É comum que pais, mães ou responsáveis tenham vontade de mostrar ao mundo o quanto uma criança é especial. O primeiro passo, o sorriso espontâneo, a fantasia da escola, a viagem em família. Compartilhar momentos assim faz parte da vivência afetiva de muitas famílias e, em muitos casos, é feito com carinho e naturalidade. Mas quando essa exposição se torna constante, pública e detalhada, surge a pergunta: até onde vai a demonstração de afeto e onde começa o excesso da exposição?
Essa questão foi enfrentada recentemente através de sentença publicada pelo juízo da 3ª Vara de Família de Rio Branco, do Tribunal de Justiça do Estado do Acre (TJAC). A sentença proibiu um casal de continuar postando imagens do próprio filho nas redes sociais por entender que havia uma superexposição da criança, ultrapassando o que se espera de registros afetivos e passando a comprometer direitos fundamentais do infante, como a intimidade, a imagem e o desenvolvimento emocional.
Esse comportamento é denominado como sharenting, uma junção das palavras share (compartilhar) e parenting (parentalidade), usada para descrever o hábito de pais ou responsáveis que publicam com frequência a vida das crianças nas redes sociais. A decisão alerta que embora o gesto seja muitas vezes, bem-intencionado, ele pode trazer riscos quando feito sem critérios ou sem considerar o melhor interesse da criança.
É necessário recordar que o direito ao respeito e à dignidade da criança e do adolescente é assegurado de forma expressa pelo artigo 17 do Estatuto da Criança e do Adolescente[1].
No caso concreto, a magistrada da 3ª Vara da Família de Rio Branco reconheceu que havia uma exposição excessiva da criança nas redes sociais e, com base na Constituição Federal, no Estatuto da Criança e do Adolescente (ECA) e nos princípios da Lei Geral de Proteção de Dados (LGPD), determinou algumas restrições. A sentença autorizou a divulgação apenas em contextos pontuais, como datas comemorativas ou registros familiares esporádicos. Embora a decisão preveja sanções em caso de descumprimento, como multa ou eventual revisão das condições de guarda, o mais relevante parece ser o recado que transmite: a infância precisa ser tratada como espaço de proteção, inclusive, no ambiente digital.
Além disso, a legislação brasileira impõe regras específicas quanto ao tratamento de dados pessoais de crianças, exigindo consentimento destacado dos pais ou responsáveis legais[2]. Essa exigência reforça o dever de cautela dos responsáveis ao disponibilizarem imagens e informações pessoais dos filhos.
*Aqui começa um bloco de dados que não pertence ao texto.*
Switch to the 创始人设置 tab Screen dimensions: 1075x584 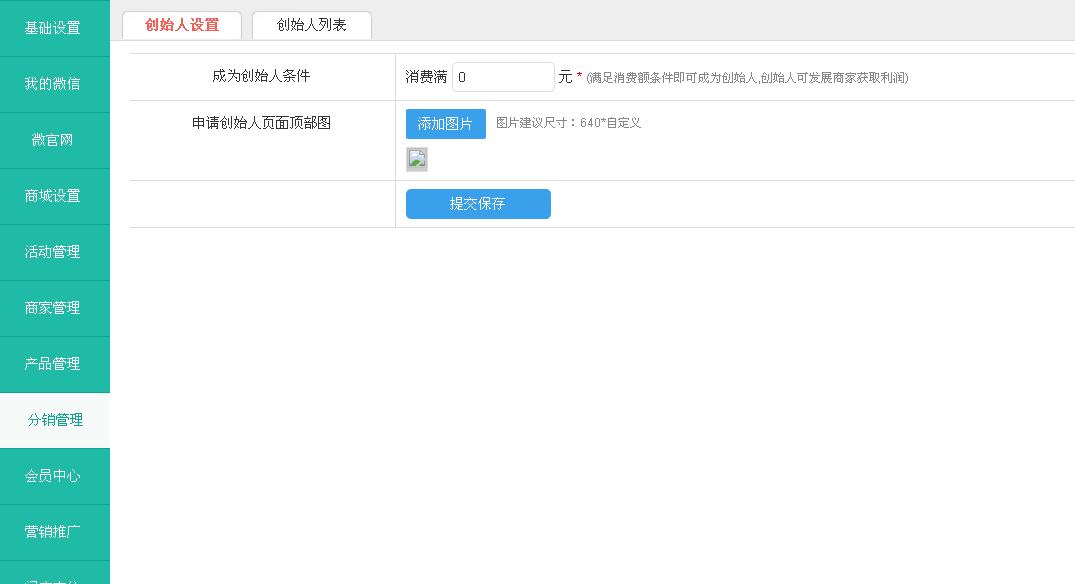point(182,25)
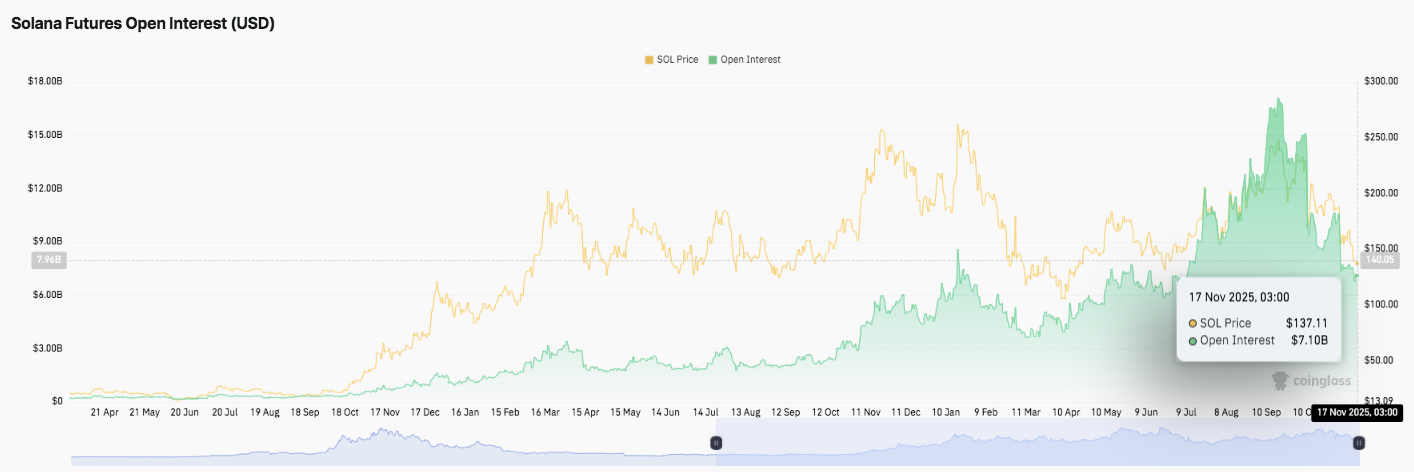The width and height of the screenshot is (1414, 472).
Task: Click the 16 Mar x-axis date label
Action: (545, 412)

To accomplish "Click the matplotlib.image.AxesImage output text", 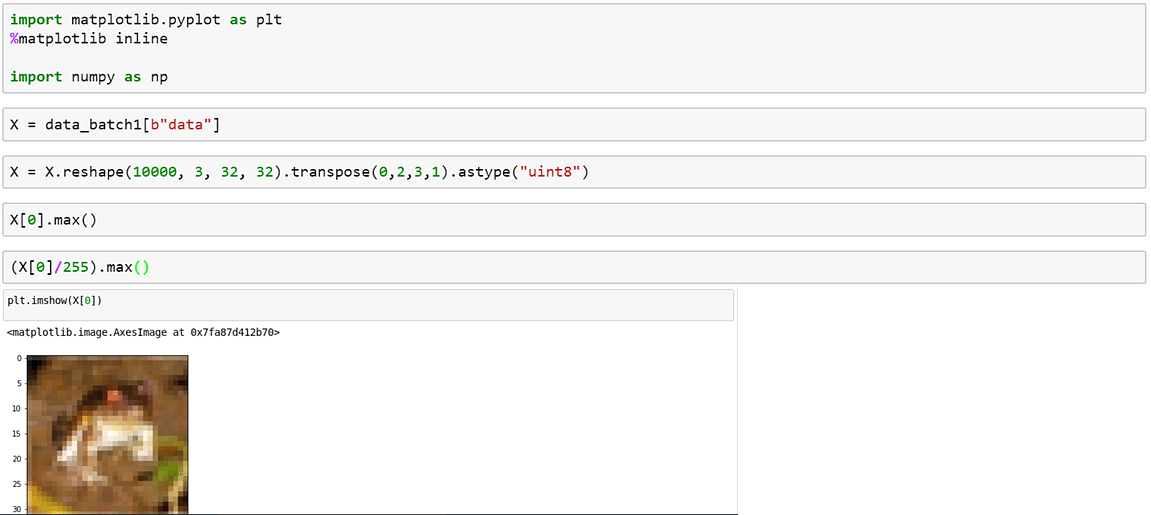I will tap(143, 332).
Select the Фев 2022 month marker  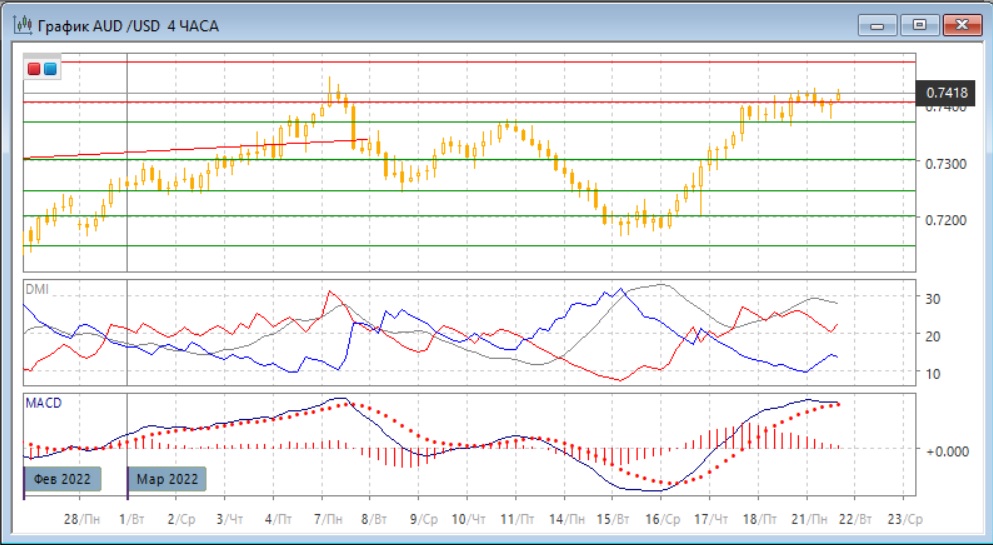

A decisão aponta para uma mudança de perspectiva. Ela sugere que, mesmo quando há boas intenções por parte dos pais, é preciso ter cautela na forma como a imagem das crianças é exposta em ambiente virtual. Afinal, por mais natural que pareça compartilhar esses momentos, é importante lembrar que crianças não têm plena capacidade de consentir com o que está sendo publicado sobre elas e o impacto disso pode se estender para além da infância.
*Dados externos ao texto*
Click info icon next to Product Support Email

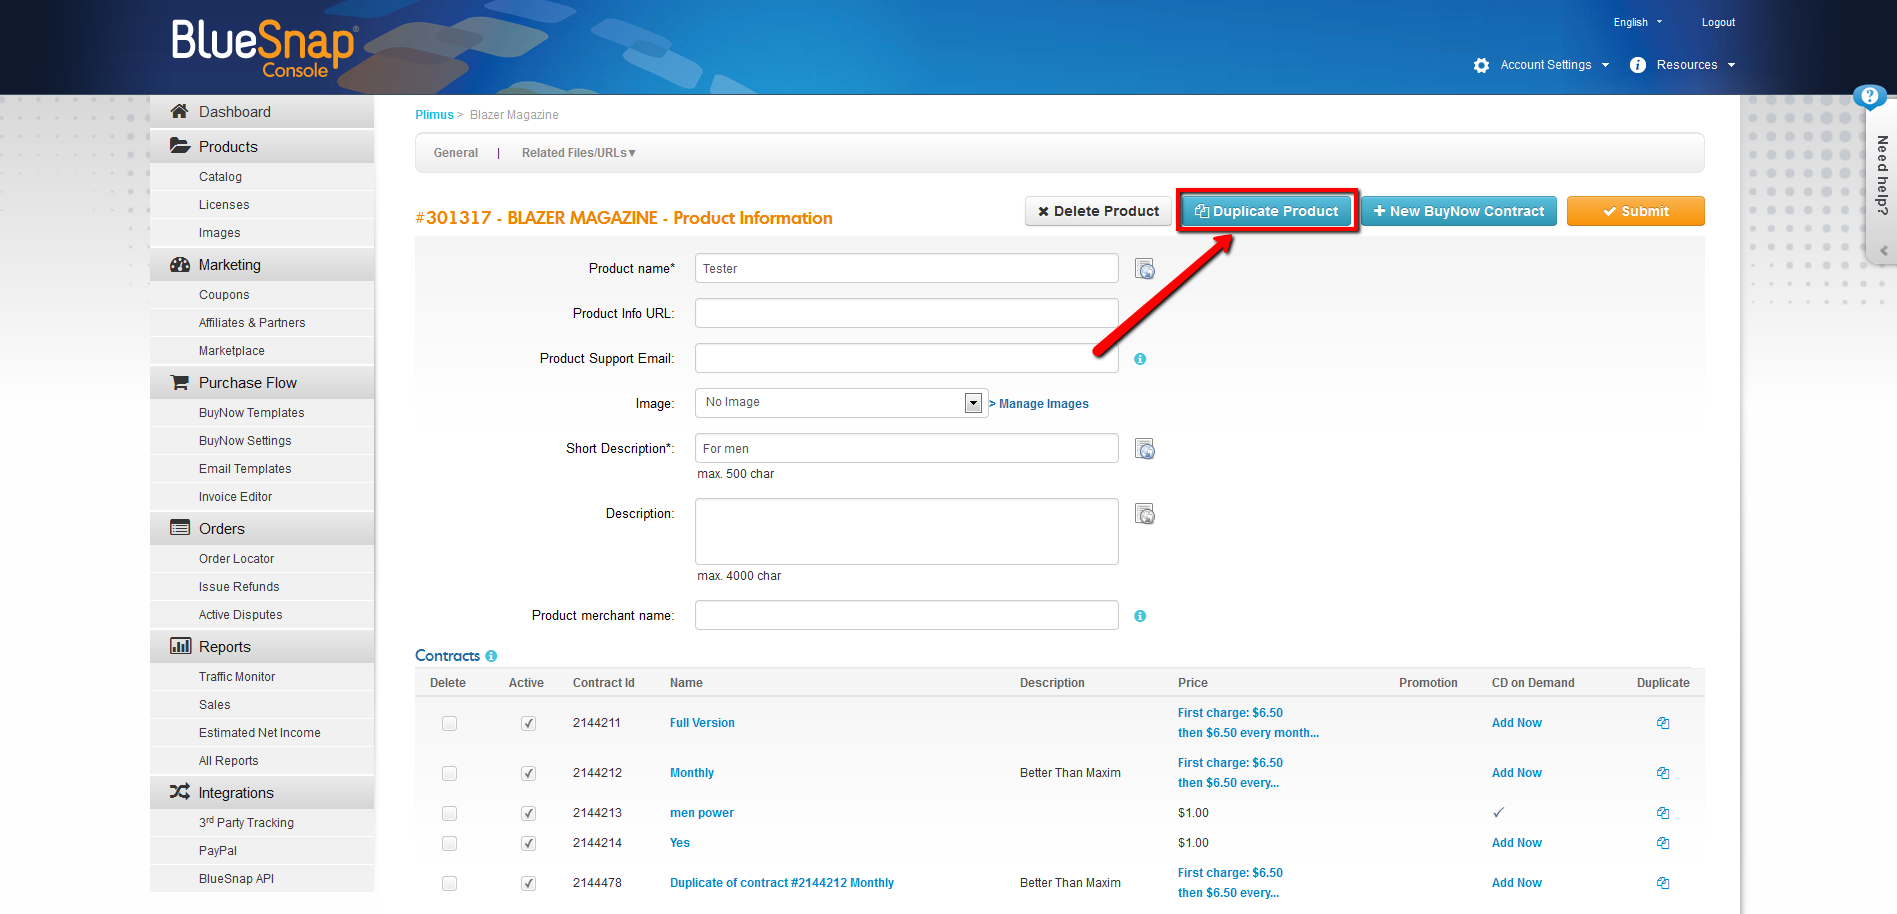coord(1140,359)
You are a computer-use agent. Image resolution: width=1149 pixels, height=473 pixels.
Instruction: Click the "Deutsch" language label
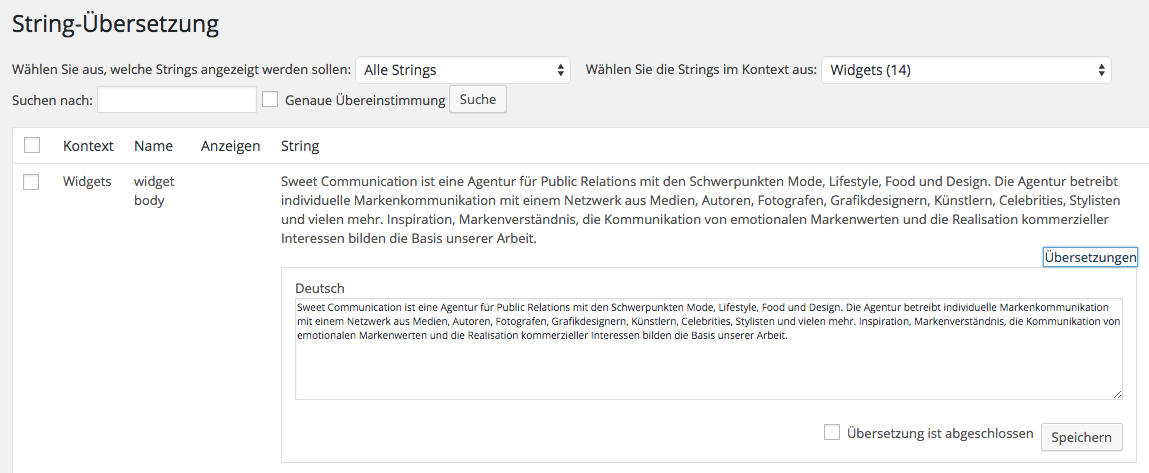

A Constituição Federal também assegura direitos fundamentais diretamente aplicáveis à proteção da criança e do adolescente, especialmente no que se refere à inviolabilidade da intimidade e à prioridade absoluta de seus direitos[3].
O ordenamento jurídico brasileiro já dispõe de normas que garantem essa proteção. A Constituição assegura a inviolabilidade da imagem e da vida privada. O ECA reforça a proteção moral e psicológica da criança. A LGPD traz regras específicas sobre o tratamento de dados pessoais de menores de idade. Já o Marco Civil da Internet trata da responsabilidade civil de quem pública e compartilha conteúdo nas redes.
A legislação também impõe deveres às plataformas digitais no que diz respeito à proteção da privacidade de seus usuários, inclusive menores de idade[4]. Isso significa que não apenas os pais, mas também os provedores podem ser responsabilizados por permitir ou facilitar a exposição indevida de crianças e adolescentes.
Fato é que registrar a infância é legítimo. Compartilhar momentos felizes também. O que se tornou motivo de atenção é quando a frequência, o conteúdo ou o objetivo da publicação deixam de ser espontâneos e passam a atender mais ao desejo de adultos do que atender ao bem-estar da criança. Uma ou outra foto dificilmente será problemática. Mas expor rotinas, detalhes íntimos, da saúde ou da vida escolar de uma criança, de forma aberta ou contínua, podem trazer riscos reais, inclusive o uso indevido das imagens, vazamento de dados, constrangimento futuro ou impacto psicológico, colocando em risco a saúde e segurança dos menores.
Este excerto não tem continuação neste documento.